:: Task goal ::
Set down the data below once more, precisely as it reads.

(Stored records)
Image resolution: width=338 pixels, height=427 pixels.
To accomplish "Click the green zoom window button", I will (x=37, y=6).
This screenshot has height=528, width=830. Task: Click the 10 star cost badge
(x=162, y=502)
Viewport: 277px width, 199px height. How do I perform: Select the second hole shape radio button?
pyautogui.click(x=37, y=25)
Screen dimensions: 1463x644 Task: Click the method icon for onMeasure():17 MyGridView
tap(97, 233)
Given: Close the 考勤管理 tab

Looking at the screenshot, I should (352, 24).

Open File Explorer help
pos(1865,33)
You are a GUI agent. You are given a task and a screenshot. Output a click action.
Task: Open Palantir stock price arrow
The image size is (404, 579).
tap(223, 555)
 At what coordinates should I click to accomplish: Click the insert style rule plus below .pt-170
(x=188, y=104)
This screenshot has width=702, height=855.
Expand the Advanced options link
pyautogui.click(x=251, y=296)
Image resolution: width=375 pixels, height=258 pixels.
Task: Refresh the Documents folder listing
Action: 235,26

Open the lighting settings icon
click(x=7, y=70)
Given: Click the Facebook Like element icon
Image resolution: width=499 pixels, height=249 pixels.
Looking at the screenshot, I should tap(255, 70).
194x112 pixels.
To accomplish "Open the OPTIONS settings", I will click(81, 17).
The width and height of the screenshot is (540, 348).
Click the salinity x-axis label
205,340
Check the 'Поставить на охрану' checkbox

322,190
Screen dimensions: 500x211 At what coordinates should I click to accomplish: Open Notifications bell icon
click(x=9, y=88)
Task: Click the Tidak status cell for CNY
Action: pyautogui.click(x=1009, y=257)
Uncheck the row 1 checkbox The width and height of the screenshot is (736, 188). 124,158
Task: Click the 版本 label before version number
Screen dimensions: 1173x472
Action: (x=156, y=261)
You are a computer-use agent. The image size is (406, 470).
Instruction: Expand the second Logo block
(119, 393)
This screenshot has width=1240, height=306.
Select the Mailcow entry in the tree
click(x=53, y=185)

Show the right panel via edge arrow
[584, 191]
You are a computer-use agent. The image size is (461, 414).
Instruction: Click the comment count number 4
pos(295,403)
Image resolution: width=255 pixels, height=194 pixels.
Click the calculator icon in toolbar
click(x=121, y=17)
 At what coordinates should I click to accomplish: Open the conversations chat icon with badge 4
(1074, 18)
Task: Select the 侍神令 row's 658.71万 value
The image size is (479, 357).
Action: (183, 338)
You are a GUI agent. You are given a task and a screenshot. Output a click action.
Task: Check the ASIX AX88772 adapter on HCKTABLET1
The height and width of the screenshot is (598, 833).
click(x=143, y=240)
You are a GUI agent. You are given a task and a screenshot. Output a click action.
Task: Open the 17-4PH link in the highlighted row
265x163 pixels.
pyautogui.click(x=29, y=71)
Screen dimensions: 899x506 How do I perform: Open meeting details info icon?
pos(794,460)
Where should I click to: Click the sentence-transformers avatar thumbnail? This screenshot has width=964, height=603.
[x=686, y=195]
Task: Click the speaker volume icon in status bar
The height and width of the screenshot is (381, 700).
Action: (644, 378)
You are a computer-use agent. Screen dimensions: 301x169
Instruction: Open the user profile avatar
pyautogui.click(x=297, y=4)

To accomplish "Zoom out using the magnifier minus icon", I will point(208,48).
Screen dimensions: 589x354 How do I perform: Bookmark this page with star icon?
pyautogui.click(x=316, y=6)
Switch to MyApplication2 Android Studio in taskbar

:: Solution to this task ::
Image resolution: width=338 pixels, height=427 pixels.
To accomplish "Click the green zoom window button", I will (x=37, y=6).
This screenshot has height=528, width=830. Task: Click the 10 star cost badge
(x=162, y=502)
Viewport: 277px width, 199px height. How do I perform: Select the second hole shape radio button?
pyautogui.click(x=37, y=25)
Screen dimensions: 1463x644 Task: Click the method icon for onMeasure():17 MyGridView
tap(97, 233)
Given: Close the 考勤管理 tab

Looking at the screenshot, I should (352, 24).

Open File Explorer help
pos(1865,33)
You are a GUI agent. You are given a task and a screenshot. Output a click action.
Task: Open Palantir stock price arrow
The image size is (404, 579).
tap(223, 555)
 At what coordinates should I click to accomplish: Click the insert style rule plus below .pt-170
(x=188, y=104)
This screenshot has width=702, height=855.
Expand the Advanced options link
pyautogui.click(x=251, y=296)
Image resolution: width=375 pixels, height=258 pixels.
Task: Refresh the Documents folder listing
Action: 235,26

Open the lighting settings icon
click(x=7, y=70)
Given: Click the Facebook Like element icon
Image resolution: width=499 pixels, height=249 pixels.
Looking at the screenshot, I should tap(255, 70).
194x112 pixels.
To accomplish "Open the OPTIONS settings", I will click(81, 17).
The width and height of the screenshot is (540, 348).
Click the salinity x-axis label
205,340
Check the 'Поставить на охрану' checkbox

322,190
Screen dimensions: 500x211 At what coordinates should I click to accomplish: Open Notifications bell icon
click(x=9, y=88)
Task: Click the Tidak status cell for CNY
Action: pyautogui.click(x=1009, y=257)
Uncheck the row 1 checkbox The width and height of the screenshot is (736, 188). 124,158
Task: Click the 版本 label before version number
Screen dimensions: 1173x472
Action: (x=156, y=261)
You are a computer-use agent. The image size is (406, 470).
Instruction: Expand the second Logo block
(119, 393)
This screenshot has width=1240, height=306.
Select the Mailcow entry in the tree
click(x=53, y=185)

Show the right panel via edge arrow
[584, 191]
You are a computer-use agent. The image size is (461, 414).
Instruction: Click the comment count number 4
pos(295,403)
Image resolution: width=255 pixels, height=194 pixels.
Click the calculator icon in toolbar
click(x=121, y=17)
 At what coordinates should I click to accomplish: Open the conversations chat icon with badge 4
(1074, 18)
Task: Select the 侍神令 row's 658.71万 value
The image size is (479, 357).
Action: (183, 338)
You are a GUI agent. You are given a task and a screenshot. Output a click action.
Task: Check the ASIX AX88772 adapter on HCKTABLET1
The height and width of the screenshot is (598, 833).
click(x=143, y=240)
You are a GUI agent. You are given a task and a screenshot. Output a click action.
Task: Open the 17-4PH link in the highlighted row
265x163 pixels.
pyautogui.click(x=29, y=71)
Screen dimensions: 899x506 How do I perform: Open meeting details info icon?
pos(794,460)
Where should I click to: Click the sentence-transformers avatar thumbnail? This screenshot has width=964, height=603.
[x=686, y=195]
Task: Click the speaker volume icon in status bar
The height and width of the screenshot is (381, 700).
Action: (644, 378)
You are a computer-use agent. Screen dimensions: 301x169
Instruction: Open the user profile avatar
pyautogui.click(x=297, y=4)

To accomplish "Zoom out using the magnifier minus icon", I will point(208,48).
Screen dimensions: 589x354 How do I perform: Bookmark this page with star icon?
pyautogui.click(x=316, y=6)
Switch to MyApplication2 Android Studio in taskbar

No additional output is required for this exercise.